Esempio di come funzionerà MOVBIS
Esempio di come funzionerà MOVBIS

Quel che vedi è ipertesto. Il progressivo bitmapping della realtà attraverso la StreetView delle Google Maps ha trasformato la nostra vita. Se io non mi perdo più in centro è grazie alle foto dinamiche delle vie. Qualcun altro, invece, grazie a StreetView ha perso la pace familiare per una foto su un balcone dove la moglie non avrebbe desiderato vederlo. Se da un lato puoi vedere un luogo che non visiterai mai, puoi dall’altro ritrovare archiviate – non senza un’amara sensazione – le vie de L’Aquila “com’erano”. Ma un progetto finanziato dalla commissione europea, MOVBIS, fa di più: permette di scrivere il web nel suo linguaggio naturale, l’ipertesto, prendendo come superficie il panorama che ci circonda. Per aumentare la realtà, portandola allo stato di rich text, si avvale di uno strumento che ha pervaso la nostra rete di connessioni: l’obiettivo del cellulare. Dopo aver scattato una foto, il sistema individua edifici, infrastrutture, auto – pubblicità incluse – e li associa ad icone cliccabili. Le applicazioni immaginabili sono numerose: dal turismo ai motori di ricerca per immagini.

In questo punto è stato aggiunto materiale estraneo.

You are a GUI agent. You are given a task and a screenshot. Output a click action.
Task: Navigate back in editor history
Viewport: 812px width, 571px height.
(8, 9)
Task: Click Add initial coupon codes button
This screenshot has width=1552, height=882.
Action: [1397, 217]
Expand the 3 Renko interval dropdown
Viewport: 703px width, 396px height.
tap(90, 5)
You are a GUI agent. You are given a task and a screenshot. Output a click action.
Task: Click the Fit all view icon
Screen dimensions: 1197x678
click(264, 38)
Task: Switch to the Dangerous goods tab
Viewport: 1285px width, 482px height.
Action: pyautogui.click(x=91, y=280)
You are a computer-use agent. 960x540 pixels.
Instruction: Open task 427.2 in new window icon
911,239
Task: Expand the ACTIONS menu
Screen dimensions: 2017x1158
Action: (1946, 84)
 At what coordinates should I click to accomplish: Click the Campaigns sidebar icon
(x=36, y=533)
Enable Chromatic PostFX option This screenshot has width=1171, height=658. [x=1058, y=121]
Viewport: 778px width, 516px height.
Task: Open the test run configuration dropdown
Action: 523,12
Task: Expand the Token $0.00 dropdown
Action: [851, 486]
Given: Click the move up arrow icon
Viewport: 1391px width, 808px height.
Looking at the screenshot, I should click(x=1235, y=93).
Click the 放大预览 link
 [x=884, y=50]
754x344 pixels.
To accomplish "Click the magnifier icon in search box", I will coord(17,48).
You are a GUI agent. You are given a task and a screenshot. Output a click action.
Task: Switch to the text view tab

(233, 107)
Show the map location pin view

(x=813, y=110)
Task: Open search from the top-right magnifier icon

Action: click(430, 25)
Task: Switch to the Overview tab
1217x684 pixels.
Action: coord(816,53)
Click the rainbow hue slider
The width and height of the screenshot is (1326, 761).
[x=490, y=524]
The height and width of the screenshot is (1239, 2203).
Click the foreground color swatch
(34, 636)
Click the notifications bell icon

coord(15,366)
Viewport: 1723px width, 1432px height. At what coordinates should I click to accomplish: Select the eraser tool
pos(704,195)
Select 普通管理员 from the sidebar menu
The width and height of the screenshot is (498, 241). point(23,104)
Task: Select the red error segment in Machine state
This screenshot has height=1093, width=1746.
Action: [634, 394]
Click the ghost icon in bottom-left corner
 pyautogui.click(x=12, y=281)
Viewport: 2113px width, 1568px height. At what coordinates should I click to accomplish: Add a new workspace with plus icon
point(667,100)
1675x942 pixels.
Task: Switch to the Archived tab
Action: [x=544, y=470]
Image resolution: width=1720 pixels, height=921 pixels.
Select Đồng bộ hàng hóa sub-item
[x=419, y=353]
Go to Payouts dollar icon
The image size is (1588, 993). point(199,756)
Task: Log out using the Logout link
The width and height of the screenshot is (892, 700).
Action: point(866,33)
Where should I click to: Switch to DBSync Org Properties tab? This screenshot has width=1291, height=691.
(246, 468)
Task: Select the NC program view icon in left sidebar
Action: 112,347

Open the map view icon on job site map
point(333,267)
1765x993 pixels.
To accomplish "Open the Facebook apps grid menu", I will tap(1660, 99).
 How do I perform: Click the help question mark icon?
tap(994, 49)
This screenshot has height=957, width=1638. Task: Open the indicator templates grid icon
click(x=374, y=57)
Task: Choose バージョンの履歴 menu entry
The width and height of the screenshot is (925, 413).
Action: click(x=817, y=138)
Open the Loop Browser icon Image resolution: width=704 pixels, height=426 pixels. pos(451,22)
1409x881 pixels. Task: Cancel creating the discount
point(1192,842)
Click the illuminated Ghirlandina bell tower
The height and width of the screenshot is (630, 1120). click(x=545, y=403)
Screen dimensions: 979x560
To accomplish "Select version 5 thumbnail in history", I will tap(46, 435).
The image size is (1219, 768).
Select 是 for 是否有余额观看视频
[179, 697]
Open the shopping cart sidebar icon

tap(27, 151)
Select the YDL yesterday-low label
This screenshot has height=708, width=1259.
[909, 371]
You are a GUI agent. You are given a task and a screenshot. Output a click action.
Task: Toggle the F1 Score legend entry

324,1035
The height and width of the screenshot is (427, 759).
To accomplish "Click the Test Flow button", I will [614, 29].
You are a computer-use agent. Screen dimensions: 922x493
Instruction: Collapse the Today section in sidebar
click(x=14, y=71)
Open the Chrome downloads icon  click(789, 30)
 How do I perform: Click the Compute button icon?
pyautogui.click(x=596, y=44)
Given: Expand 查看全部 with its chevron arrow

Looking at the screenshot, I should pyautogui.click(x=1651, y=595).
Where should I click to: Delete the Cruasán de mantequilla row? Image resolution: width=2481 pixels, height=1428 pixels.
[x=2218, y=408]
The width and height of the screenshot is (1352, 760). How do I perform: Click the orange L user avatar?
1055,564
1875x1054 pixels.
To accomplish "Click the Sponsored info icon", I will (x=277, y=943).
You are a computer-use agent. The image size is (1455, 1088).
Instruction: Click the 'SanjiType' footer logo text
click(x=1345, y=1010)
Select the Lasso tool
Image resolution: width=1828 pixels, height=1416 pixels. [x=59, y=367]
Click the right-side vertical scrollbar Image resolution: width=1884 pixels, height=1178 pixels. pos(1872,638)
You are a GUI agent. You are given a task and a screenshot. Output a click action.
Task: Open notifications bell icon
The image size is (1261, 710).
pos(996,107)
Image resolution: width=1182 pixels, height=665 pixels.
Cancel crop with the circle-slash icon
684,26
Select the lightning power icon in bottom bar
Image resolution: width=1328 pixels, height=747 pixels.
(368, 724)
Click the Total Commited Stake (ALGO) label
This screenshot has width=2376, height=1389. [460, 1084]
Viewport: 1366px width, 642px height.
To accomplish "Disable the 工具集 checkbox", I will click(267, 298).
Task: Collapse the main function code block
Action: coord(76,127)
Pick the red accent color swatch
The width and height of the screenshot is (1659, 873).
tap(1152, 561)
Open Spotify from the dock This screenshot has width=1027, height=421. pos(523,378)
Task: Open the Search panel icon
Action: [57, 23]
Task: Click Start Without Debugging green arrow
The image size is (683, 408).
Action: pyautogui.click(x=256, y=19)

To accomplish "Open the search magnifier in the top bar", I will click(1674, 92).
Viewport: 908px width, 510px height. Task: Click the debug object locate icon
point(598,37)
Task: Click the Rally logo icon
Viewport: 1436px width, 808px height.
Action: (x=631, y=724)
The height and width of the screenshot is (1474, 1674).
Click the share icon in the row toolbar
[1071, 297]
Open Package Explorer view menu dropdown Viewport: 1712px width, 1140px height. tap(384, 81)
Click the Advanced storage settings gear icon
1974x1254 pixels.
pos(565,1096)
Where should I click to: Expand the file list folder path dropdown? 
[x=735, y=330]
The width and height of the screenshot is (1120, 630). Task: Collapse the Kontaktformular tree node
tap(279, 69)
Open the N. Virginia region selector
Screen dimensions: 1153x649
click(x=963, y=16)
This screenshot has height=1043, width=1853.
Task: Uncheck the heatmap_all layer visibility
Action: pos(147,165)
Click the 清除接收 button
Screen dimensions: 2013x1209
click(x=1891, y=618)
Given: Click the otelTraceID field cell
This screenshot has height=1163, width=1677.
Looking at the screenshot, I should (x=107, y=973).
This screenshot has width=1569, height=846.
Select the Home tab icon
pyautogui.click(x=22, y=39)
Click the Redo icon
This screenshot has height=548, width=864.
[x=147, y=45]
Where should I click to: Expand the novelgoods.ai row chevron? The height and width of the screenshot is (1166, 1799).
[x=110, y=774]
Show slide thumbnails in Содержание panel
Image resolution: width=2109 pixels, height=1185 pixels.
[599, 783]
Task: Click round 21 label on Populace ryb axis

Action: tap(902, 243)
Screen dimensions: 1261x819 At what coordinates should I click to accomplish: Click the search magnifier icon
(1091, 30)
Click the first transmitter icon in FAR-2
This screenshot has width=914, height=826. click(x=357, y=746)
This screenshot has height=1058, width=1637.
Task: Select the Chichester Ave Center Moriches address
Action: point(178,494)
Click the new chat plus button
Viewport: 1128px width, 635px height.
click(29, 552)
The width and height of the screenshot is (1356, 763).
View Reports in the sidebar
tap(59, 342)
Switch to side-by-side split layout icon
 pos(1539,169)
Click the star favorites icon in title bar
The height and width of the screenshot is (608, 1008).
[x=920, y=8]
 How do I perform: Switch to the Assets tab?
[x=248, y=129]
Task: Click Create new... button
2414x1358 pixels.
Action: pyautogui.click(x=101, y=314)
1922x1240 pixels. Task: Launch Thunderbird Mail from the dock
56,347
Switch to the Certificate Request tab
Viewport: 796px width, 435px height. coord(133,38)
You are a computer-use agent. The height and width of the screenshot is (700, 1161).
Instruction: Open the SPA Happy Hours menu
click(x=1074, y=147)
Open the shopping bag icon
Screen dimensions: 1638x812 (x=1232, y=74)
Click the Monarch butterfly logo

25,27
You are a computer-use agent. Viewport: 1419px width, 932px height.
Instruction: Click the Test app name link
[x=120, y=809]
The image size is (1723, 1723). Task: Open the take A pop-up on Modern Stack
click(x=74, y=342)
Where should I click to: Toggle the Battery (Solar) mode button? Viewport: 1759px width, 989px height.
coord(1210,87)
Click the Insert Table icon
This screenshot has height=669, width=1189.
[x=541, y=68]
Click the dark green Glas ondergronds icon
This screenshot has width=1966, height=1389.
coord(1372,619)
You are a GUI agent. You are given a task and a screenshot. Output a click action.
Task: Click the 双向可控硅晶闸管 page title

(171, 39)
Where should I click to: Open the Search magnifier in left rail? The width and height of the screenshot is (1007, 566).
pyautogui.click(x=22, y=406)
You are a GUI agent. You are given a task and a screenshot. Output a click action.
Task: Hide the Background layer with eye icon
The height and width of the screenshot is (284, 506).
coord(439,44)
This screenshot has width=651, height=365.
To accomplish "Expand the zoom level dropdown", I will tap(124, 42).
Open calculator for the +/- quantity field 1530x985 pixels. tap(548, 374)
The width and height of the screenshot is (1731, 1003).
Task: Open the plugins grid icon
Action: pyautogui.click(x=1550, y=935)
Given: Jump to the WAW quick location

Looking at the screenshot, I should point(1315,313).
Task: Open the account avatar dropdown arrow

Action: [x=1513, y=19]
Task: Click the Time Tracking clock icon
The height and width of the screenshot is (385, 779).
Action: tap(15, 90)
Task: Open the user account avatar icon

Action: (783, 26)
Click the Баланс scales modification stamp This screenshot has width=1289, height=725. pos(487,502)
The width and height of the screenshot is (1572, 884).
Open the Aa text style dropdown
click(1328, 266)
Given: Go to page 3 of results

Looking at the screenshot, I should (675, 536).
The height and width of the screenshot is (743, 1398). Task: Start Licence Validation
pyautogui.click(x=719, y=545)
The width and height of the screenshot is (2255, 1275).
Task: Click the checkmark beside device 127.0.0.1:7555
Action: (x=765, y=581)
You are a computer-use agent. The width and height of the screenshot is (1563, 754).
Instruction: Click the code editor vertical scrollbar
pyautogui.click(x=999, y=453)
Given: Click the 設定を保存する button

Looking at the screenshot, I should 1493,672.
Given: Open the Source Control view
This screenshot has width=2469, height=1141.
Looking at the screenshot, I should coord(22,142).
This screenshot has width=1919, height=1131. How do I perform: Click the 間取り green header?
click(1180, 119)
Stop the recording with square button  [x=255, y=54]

Non è però propriamente l’internet delle cose, quella per cui è impegnato, con la tecnologia Openspime, David Orban (assieme a Leandro Agrò e Roberto Ostinelli). Non si tratta di  sensori interconnessi al web che rendono tracciabile con un Ip ogni oggetto del mondo reale, estendendo la rete tra noi dopo che noi ci siamo estesi in essa. Non è neppure di quella soluzione, a metà strada e “rudimentale” (ma efficace, se prendesse piede), suggerita dagli ideatori di Semapedia: collegare il mondo virtuale con quello fisico, linkando uno specifico spazio fisico con le informazioni disponibili su Wikipedia. Tutto grazie ai semacode, anch’essi inquadribili con il cellulare, da appiccicare sugli oggetti da collegare al wiki. Un gioco strepitoso, che tradisce – in questa apertura a questo che si potrebbe chiamare wikisticker – la “natura” della sperimentazione di MOVBIS: usare la città come un foglio di carta bianca per riempirlo di significati. “Sensi” che nell’era dell’ipertesto sono insieme punti di partenza e punti di arrivo di un viaggio senza mappa predefinita, dove la geografia viene ridefinita al passaggio dell’utente. Un nomadismo che ha come cruciale un mezzo: il cellulare.

Tutto ciò ricorda la filosofia che si celava dietro un’intuizione del Troika Studio. Ecco cosa ne scrivevo nel 2004:

Un esempio è dato da SMS Guerrilla Projector. Una sorta di piccolo cannone luminoso che spara i messaggini del cellulare sulle pareti dei palazzi, sui segnali, sulle persone. Un oggetto che può cambiare il senso dei segni del nostro mondo quotidiano, far tracimare dal display le interazioni o provocarne di nuove, fissare effimeramente commenti ed emoticons sul panorama notturno cittadino. Trasformare la città in un testo aperto, sul quale poter scrivere a più mani.